-- Opening Marker --

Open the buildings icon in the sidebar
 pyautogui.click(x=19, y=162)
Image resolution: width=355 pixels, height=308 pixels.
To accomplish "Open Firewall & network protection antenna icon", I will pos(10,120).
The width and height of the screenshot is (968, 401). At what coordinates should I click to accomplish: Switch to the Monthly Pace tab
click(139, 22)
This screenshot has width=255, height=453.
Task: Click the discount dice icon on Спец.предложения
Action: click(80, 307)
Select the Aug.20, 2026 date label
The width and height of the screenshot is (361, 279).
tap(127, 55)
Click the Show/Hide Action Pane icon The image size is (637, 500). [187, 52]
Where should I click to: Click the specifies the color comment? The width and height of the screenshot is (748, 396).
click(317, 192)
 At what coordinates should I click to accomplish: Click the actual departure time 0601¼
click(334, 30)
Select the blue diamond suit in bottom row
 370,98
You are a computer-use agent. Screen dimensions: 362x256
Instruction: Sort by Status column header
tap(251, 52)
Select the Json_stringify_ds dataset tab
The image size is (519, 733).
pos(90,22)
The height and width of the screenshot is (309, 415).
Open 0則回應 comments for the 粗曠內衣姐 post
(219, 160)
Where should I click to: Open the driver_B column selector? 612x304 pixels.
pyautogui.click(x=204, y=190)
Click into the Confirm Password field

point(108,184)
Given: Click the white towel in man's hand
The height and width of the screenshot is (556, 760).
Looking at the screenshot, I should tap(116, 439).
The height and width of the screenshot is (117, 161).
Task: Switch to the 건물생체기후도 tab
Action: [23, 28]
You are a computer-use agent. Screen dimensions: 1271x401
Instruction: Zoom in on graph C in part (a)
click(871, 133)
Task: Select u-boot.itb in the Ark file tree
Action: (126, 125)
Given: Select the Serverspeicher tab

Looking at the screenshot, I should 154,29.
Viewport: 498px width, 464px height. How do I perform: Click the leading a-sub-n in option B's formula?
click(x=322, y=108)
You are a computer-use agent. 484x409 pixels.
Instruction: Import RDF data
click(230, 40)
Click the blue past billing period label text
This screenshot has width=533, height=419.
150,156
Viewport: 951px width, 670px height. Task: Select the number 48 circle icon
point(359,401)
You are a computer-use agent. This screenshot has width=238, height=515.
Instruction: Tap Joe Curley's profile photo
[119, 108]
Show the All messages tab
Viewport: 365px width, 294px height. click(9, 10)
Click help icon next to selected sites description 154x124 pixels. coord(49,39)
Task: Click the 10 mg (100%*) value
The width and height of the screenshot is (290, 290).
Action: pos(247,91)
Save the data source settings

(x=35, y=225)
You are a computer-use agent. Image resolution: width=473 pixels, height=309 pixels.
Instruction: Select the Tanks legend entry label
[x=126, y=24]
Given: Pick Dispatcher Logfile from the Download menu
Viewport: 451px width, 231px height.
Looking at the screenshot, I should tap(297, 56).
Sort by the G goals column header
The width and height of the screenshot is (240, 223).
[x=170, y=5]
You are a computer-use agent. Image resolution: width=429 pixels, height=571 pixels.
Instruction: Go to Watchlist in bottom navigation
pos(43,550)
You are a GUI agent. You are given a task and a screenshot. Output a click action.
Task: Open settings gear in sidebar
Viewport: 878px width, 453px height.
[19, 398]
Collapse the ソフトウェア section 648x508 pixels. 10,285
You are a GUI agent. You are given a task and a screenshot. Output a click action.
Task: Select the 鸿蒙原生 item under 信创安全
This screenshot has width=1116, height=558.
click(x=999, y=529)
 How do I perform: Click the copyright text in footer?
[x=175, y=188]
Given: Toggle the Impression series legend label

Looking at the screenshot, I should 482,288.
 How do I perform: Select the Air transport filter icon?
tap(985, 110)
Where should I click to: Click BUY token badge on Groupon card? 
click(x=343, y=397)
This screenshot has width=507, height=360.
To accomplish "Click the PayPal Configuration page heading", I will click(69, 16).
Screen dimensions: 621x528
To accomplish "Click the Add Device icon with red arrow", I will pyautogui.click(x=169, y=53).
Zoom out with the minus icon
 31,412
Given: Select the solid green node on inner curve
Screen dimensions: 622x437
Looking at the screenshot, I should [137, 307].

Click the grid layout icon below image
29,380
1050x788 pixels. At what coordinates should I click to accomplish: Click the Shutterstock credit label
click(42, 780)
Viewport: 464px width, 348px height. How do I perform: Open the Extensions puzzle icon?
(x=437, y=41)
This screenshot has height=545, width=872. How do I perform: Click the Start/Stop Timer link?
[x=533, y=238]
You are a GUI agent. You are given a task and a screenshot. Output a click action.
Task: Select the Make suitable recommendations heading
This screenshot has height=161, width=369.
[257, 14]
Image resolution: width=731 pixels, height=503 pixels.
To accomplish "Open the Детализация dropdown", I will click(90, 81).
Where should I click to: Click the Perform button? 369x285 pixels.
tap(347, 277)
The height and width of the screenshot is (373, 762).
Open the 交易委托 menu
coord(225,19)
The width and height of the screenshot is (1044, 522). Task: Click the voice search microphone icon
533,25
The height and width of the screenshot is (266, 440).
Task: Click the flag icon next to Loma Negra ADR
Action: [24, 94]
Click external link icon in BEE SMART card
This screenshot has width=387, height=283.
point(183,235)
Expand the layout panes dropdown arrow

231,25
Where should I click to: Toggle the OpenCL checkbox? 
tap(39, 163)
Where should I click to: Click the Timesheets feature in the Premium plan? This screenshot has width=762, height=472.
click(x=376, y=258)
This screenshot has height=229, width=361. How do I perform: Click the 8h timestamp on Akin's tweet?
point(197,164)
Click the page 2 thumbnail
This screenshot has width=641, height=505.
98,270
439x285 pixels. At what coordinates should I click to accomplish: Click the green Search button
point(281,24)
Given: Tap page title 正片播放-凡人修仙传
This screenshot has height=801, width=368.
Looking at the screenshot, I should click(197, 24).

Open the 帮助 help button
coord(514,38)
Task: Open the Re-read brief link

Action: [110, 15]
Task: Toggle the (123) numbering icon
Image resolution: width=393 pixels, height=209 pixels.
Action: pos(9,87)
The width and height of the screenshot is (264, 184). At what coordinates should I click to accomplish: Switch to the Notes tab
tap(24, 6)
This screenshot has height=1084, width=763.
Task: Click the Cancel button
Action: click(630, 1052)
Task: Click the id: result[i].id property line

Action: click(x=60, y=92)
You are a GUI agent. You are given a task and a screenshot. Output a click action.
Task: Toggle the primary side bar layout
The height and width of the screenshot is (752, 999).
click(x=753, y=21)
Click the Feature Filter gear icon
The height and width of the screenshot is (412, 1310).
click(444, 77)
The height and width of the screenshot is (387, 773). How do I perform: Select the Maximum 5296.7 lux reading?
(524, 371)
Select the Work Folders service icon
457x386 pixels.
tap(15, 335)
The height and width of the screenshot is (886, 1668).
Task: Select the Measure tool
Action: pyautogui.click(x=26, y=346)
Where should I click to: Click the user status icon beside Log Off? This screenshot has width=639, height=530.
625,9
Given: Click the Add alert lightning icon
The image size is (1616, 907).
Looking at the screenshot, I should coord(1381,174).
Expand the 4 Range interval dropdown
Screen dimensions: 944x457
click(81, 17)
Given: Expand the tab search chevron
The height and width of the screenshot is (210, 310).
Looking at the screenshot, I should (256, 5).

-- Closing Marker --

◆ DESCRIPTION OF THE TASK: Output all records exactly, with nothing added or dropped.

◆ FINAL ANSWER:
Open the buildings icon in the sidebar
 pyautogui.click(x=19, y=162)
Image resolution: width=355 pixels, height=308 pixels.
To accomplish "Open Firewall & network protection antenna icon", I will pos(10,120).
The width and height of the screenshot is (968, 401). At what coordinates should I click to accomplish: Switch to the Monthly Pace tab
click(139, 22)
This screenshot has width=255, height=453.
Task: Click the discount dice icon on Спец.предложения
Action: click(80, 307)
Select the Aug.20, 2026 date label
The width and height of the screenshot is (361, 279).
tap(127, 55)
Click the Show/Hide Action Pane icon The image size is (637, 500). [187, 52]
Where should I click to: Click the specifies the color comment? The width and height of the screenshot is (748, 396).
click(317, 192)
 At what coordinates should I click to accomplish: Click the actual departure time 0601¼
click(334, 30)
Select the blue diamond suit in bottom row
 370,98
You are a computer-use agent. Screen dimensions: 362x256
Instruction: Sort by Status column header
tap(251, 52)
Select the Json_stringify_ds dataset tab
The image size is (519, 733).
pos(90,22)
The height and width of the screenshot is (309, 415).
Open 0則回應 comments for the 粗曠內衣姐 post
(219, 160)
Where should I click to: Open the driver_B column selector? 612x304 pixels.
pyautogui.click(x=204, y=190)
Click into the Confirm Password field

point(108,184)
Given: Click the white towel in man's hand
The height and width of the screenshot is (556, 760).
Looking at the screenshot, I should tap(116, 439).
The height and width of the screenshot is (117, 161).
Task: Switch to the 건물생체기후도 tab
Action: [23, 28]
You are a computer-use agent. Screen dimensions: 1271x401
Instruction: Zoom in on graph C in part (a)
click(871, 133)
Task: Select u-boot.itb in the Ark file tree
Action: (126, 125)
Given: Select the Serverspeicher tab

Looking at the screenshot, I should 154,29.
Viewport: 498px width, 464px height. How do I perform: Click the leading a-sub-n in option B's formula?
click(x=322, y=108)
You are a computer-use agent. 484x409 pixels.
Instruction: Import RDF data
click(230, 40)
Click the blue past billing period label text
This screenshot has width=533, height=419.
150,156
Viewport: 951px width, 670px height. Task: Select the number 48 circle icon
point(359,401)
You are a computer-use agent. This screenshot has width=238, height=515.
Instruction: Tap Joe Curley's profile photo
[119, 108]
Show the All messages tab
Viewport: 365px width, 294px height. click(9, 10)
Click help icon next to selected sites description 154x124 pixels. coord(49,39)
Task: Click the 10 mg (100%*) value
The width and height of the screenshot is (290, 290).
Action: pos(247,91)
Save the data source settings

(x=35, y=225)
You are a computer-use agent. Image resolution: width=473 pixels, height=309 pixels.
Instruction: Select the Tanks legend entry label
[x=126, y=24]
Given: Pick Dispatcher Logfile from the Download menu
Viewport: 451px width, 231px height.
Looking at the screenshot, I should tap(297, 56).
Sort by the G goals column header
The width and height of the screenshot is (240, 223).
[x=170, y=5]
You are a computer-use agent. Image resolution: width=429 pixels, height=571 pixels.
Instruction: Go to Watchlist in bottom navigation
pos(43,550)
You are a GUI agent. You are given a task and a screenshot. Output a click action.
Task: Open settings gear in sidebar
Viewport: 878px width, 453px height.
[19, 398]
Collapse the ソフトウェア section 648x508 pixels. 10,285
You are a GUI agent. You are given a task and a screenshot. Output a click action.
Task: Select the 鸿蒙原生 item under 信创安全
This screenshot has width=1116, height=558.
click(x=999, y=529)
 How do I perform: Click the copyright text in footer?
[x=175, y=188]
Given: Toggle the Impression series legend label

Looking at the screenshot, I should 482,288.
 How do I perform: Select the Air transport filter icon?
tap(985, 110)
Where should I click to: Click BUY token badge on Groupon card? 
click(x=343, y=397)
This screenshot has width=507, height=360.
To accomplish "Click the PayPal Configuration page heading", I will click(69, 16).
Screen dimensions: 621x528
To accomplish "Click the Add Device icon with red arrow", I will pyautogui.click(x=169, y=53).
Zoom out with the minus icon
 31,412
Given: Select the solid green node on inner curve
Screen dimensions: 622x437
Looking at the screenshot, I should [137, 307].

Click the grid layout icon below image
29,380
1050x788 pixels. At what coordinates should I click to accomplish: Click the Shutterstock credit label
click(42, 780)
Viewport: 464px width, 348px height. How do I perform: Open the Extensions puzzle icon?
(x=437, y=41)
This screenshot has height=545, width=872. How do I perform: Click the Start/Stop Timer link?
[x=533, y=238]
You are a GUI agent. You are given a task and a screenshot. Output a click action.
Task: Select the Make suitable recommendations heading
This screenshot has height=161, width=369.
[257, 14]
Image resolution: width=731 pixels, height=503 pixels.
To accomplish "Open the Детализация dropdown", I will click(90, 81).
Where should I click to: Click the Perform button? 369x285 pixels.
tap(347, 277)
The height and width of the screenshot is (373, 762).
Open the 交易委托 menu
coord(225,19)
The width and height of the screenshot is (1044, 522). Task: Click the voice search microphone icon
533,25
The height and width of the screenshot is (266, 440).
Task: Click the flag icon next to Loma Negra ADR
Action: [24, 94]
Click external link icon in BEE SMART card
This screenshot has width=387, height=283.
point(183,235)
Expand the layout panes dropdown arrow

231,25
Where should I click to: Toggle the OpenCL checkbox? 
tap(39, 163)
Where should I click to: Click the Timesheets feature in the Premium plan? This screenshot has width=762, height=472.
click(x=376, y=258)
This screenshot has height=229, width=361. How do I perform: Click the 8h timestamp on Akin's tweet?
point(197,164)
Click the page 2 thumbnail
This screenshot has width=641, height=505.
98,270
439x285 pixels. At what coordinates should I click to accomplish: Click the green Search button
point(281,24)
Given: Tap page title 正片播放-凡人修仙传
This screenshot has height=801, width=368.
Looking at the screenshot, I should click(197, 24).

Open the 帮助 help button
coord(514,38)
Task: Open the Re-read brief link

Action: [110, 15]
Task: Toggle the (123) numbering icon
Image resolution: width=393 pixels, height=209 pixels.
Action: pos(9,87)
The width and height of the screenshot is (264, 184). At what coordinates should I click to accomplish: Switch to the Notes tab
tap(24, 6)
This screenshot has height=1084, width=763.
Task: Click the Cancel button
Action: click(630, 1052)
Task: Click the id: result[i].id property line

Action: click(x=60, y=92)
You are a GUI agent. You are given a task and a screenshot. Output a click action.
Task: Toggle the primary side bar layout
The height and width of the screenshot is (752, 999).
click(x=753, y=21)
Click the Feature Filter gear icon
The height and width of the screenshot is (412, 1310).
click(444, 77)
The height and width of the screenshot is (387, 773). How do I perform: Select the Maximum 5296.7 lux reading?
(524, 371)
Select the Work Folders service icon
457x386 pixels.
tap(15, 335)
The height and width of the screenshot is (886, 1668).
Task: Select the Measure tool
Action: pyautogui.click(x=26, y=346)
Where should I click to: Click the user status icon beside Log Off? This screenshot has width=639, height=530.
625,9
Given: Click the Add alert lightning icon
The image size is (1616, 907).
Looking at the screenshot, I should coord(1381,174).
Expand the 4 Range interval dropdown
Screen dimensions: 944x457
click(81, 17)
Given: Expand the tab search chevron
The height and width of the screenshot is (210, 310).
Looking at the screenshot, I should (256, 5).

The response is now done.